Sustainability Report: Our journey to zero waste

This article was originally published in May 2021

PCC Bulk Body Care process

Landfills are one of the most environmentally harmful ways to dispose of waste, and that holds especially true for organic materials. Food scraps can take years to decompose in the oxygen-deprived environment; a 10-year old carrot pulled out of the landfill can look virtually the same as a fresh carrot pulled from the garden. Fortunately, there are many ways that we can divert waste from landfills and cycle it back into the supply chain through composting and recycling.

Taking advantage of these opportunities, PCC diverted 83% of waste from entering landfills in 2020, bringing us close to our five-year goal of zero waste to landfill, defined as diverting 90% or more, by 2022. Here’s a behind-the-scenes look at what’s happening in our stores to achieve this goal:

Our first priority is reducing the amount of waste that we generate. For example, PCC’s West Seattle store is using a “closed loop” system in its Health and Body Care department, where containers used to ship bulk offerings to the store are returned to manufacturers to be cleaned and reused instead of being discarded in recycling. You can read more about this innovative system here.

PCC store staff then diligently sort generated waste into five separate streams—mixed recycling, cardboard recycling, industrial composting, pallet wrap recycling and landfill waste. Three of our stores even have a sixth stream, WISErg, an on-site digestor that breaks down food scraps and processes them into organic fertilizer. We’re particularly excited about our pallet wrap recycling program. We accumulate a lot of pallet wrap, a plastic film used to secure products to pallets that are delivered to our stores. Since municipal recycling facilities can’t process this wrap, it was originally destined for the landfill. Instead, we partnered with a distributor whose trucks were already making deliveries to our stores to take the pallet wrap back to their distribution centers, which are equipped to recycle it. Not only does this divert material from the landfill and into recycling, but it also reduces fossil fuel emissions by not requiring a separate trip to collect this material.

Our work doesn’t stop there. We continue to explore innovative ways to reduce our stores’ garbage loads and divert more materials into recycling, such as waxed cardboard and other types of plastic film, as we continue to progress toward our goals.

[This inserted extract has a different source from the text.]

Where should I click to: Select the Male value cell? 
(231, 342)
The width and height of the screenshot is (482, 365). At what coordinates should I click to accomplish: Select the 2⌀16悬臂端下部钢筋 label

A lot of these zero waste strategies can be replicated at home. Check with your local municipality to make sure you’re taking advantage of recycling and industrial composting services offered in your area. Some businesses and retailers offer free take-back programs for hard-to-recycle materials like used electronics and worn-out clothing. Have some fun with it this summer by weighing and tracking your household waste for a week or two (we do a version of this in our stores!) and challenging yourself to reduce your garbage loads. You’ll be surprised how many pounds and, potentially, dollars, you can shed from your garbage bill.